SL lífeyrissjóður
- Trade name: SL lífeyrissjóður
- Native name: Söfnunarsjóður lífeyrisréttinda
- Company type: Pension fund (open fund)
- Founded: September 26, 1974; 51 years ago
- Founder: Ministry of Finance
- Headquarters: Borgartún 29, Reykjavík, Iceland
- Key people: Guðmundur Stefán Steindórsson (managing director)
- Services: Pension savings; Pension payments; Loans to members; Investments;
- Total assets: ISK 292.2 billion (2024)
- Website: sl.is

= SL lífeyrissjóður =

Söfnunarsjóður lífeyrisréttinda, or SL lífeyrissjóður, is an independent pension fund in Iceland.

The fund was founded in 1974 and operates as an open pension fund for wage earners and self-employed people who have not met their mandatory pension insurance obligation through membership in another pension fund.

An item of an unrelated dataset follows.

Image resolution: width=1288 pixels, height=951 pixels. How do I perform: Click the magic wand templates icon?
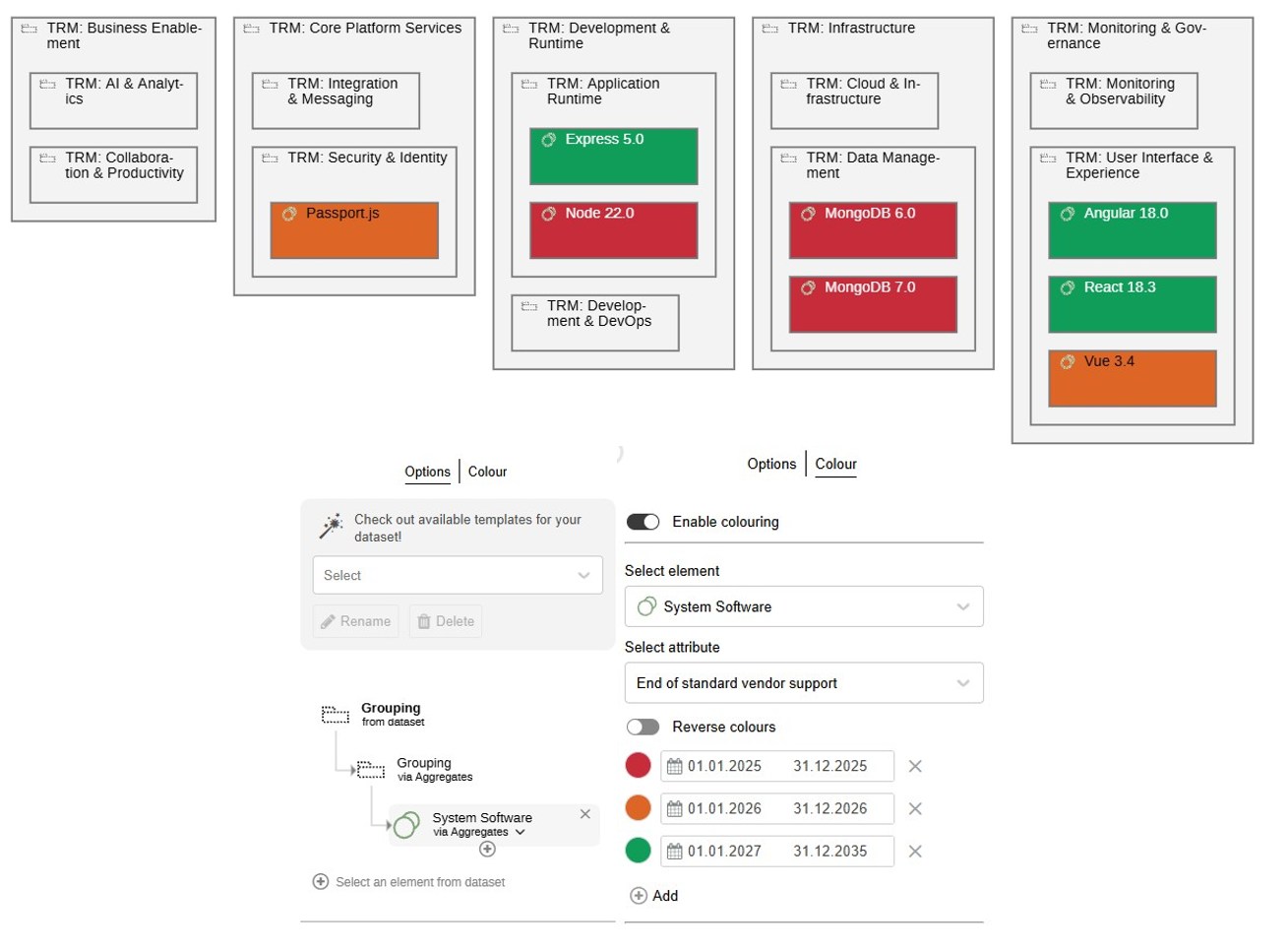coord(331,527)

In 2018 it was Iceland's ninth-largest pension fund, with assets of about ISK 163 billion and accrued pension rights for roughly 150,000 members. The fund has never reduced pension payments to its members. As of the end of 2024, its total assets were reported at ISK 292.2 billion.

== History ==
SL lífeyrissjóður was founded on 26 September 1974 within the Ministry of Finance following legislation that made pension-fund membership mandatory for wage earners. It was originally called Biðreikningur lífeyrisiðgjalda and served people who did not belong to public-sector pension funds or trade-union-linked pension funds.

The fund grew in part by absorbing ten smaller pension funds. The fund managed its assets through the 2008–2011 Icelandic financial crisis without curtailing members’ pension entitlements.

In November 2018, the fund formally adopted the working name SL lífeyrissjóður. That year it received recognition from Verdicta for the highest return among Icelandic open mutual insurance pension funds over the previous 20 years, with an average annual return of about 5%.

Sigurbjörn Sigurbjörnsson served as the fund's managing director from 1 October 1997 until he stepped down in 2025. Guðmundur Stefán Steindórsson became managing director on 1 June 2025.

== Governance ==
Under the fund's statutes, the Minister appoints the board of directors for four-year terms, in accordance with the fund's governing legislation and statutes.

== Operations and investments ==
SL lífeyrissjóður is an open pension fund, independent of banks and trade unions. Membership is available to wage earners and self-employed people who are not required to contribute to another pension fund and who have not otherwise met their mandatory pension insurance obligation.

The fund operates under Iceland's pension-fund legislation and provides entitlements including old-age, disability and survivors’ pensions. Its investment policy has been described as cautious, including relatively modest targets for domestic equity investments compared with other Icelandic pension funds, alongside a comparatively high share of foreign assets and broad international diversification.